Every time your PC folds a protein, it gives them a "Simulation" of how the protein would react in a certain situation. Because proteins act diferently many times, you need to run many, many simulations over and over again to see the probability of something happening. Because there are so many proteins and each protein needs to be folded many times and in different situations, we have a extremely large amount of folding work to be done.

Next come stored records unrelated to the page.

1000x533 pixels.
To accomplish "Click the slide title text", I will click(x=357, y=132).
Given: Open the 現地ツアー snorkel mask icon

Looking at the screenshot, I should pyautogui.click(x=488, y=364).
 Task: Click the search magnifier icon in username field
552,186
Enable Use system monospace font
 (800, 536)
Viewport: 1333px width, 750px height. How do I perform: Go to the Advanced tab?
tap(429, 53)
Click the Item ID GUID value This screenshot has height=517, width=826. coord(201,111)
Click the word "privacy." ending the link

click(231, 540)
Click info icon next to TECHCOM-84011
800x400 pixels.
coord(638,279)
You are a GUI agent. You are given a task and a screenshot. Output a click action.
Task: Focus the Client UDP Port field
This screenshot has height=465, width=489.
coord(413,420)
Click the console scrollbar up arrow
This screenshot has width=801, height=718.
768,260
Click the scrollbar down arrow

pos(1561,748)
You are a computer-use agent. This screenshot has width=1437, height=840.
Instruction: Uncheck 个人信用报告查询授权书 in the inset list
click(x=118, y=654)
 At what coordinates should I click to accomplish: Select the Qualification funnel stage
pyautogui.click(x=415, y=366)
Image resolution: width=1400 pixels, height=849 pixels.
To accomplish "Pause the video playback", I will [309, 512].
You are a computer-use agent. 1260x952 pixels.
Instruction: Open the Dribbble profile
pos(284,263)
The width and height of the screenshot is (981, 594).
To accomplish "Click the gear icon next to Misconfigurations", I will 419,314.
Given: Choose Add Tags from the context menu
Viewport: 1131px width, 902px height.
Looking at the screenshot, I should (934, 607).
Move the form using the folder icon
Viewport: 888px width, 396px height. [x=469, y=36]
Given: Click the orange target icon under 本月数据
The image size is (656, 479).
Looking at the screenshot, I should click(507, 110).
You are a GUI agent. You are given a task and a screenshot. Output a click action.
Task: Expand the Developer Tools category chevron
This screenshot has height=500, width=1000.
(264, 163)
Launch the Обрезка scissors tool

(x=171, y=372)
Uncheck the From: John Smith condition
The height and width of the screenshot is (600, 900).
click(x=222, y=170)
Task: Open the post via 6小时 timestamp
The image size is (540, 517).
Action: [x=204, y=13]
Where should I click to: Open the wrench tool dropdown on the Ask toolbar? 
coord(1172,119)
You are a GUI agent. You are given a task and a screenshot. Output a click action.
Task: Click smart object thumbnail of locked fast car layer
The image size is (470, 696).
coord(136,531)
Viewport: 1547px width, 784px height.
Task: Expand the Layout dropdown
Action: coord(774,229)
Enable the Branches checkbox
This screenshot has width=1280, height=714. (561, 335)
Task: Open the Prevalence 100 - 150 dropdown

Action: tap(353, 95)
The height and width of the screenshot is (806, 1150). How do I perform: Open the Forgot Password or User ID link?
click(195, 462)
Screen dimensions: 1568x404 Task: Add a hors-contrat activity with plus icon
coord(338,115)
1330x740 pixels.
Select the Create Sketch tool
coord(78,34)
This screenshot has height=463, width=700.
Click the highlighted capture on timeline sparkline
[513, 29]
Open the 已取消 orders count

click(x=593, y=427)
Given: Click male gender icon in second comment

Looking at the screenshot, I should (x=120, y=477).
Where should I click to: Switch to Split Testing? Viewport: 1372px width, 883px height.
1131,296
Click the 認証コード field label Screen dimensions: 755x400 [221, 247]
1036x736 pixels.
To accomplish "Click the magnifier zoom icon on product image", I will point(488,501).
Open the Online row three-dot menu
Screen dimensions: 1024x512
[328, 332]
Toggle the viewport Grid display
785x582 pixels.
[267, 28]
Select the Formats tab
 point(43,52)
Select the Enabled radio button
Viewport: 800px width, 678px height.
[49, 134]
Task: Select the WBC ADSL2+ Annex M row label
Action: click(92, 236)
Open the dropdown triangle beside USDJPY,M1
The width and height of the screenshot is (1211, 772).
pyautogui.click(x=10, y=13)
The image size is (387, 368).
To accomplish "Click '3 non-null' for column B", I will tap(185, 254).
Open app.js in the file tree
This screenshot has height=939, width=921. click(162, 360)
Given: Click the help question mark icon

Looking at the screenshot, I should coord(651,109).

I'll give you an example: We know that if you rolled 2 dice, the most common number that would come up if you added them together would be the number "7". (3+4= 7...4+3=7...2+5=7...5+2=7...1+6=7...6+1=7) Does this mean that if you rolled a pair of dice, that you would get the number 7 every time? No... You could get a 10 first roll, a 3 the next, a 4 next and so on. You could probably roll 20 times and not see a number 7 at all. (I have seen this a few times luckily in Vegas...then I blew all my money later on...UGH) Anyway if you rolled a pair of dice 1,000 times, you would find that the number 7 would come up the most way more than any other number. Also, if you ran a computer simulation that had 2 dice rolling over and over again, you would find that 7 is the most common and that is pretty much what we do.
Folding is much the same way. The proteins do not fold the way we think they are supposed to every time. Like the pair of dice I spoke of, we need to run the simulation many times to find out what the most common way a a certain protein folds and also, what happens to it when it "MisFolds".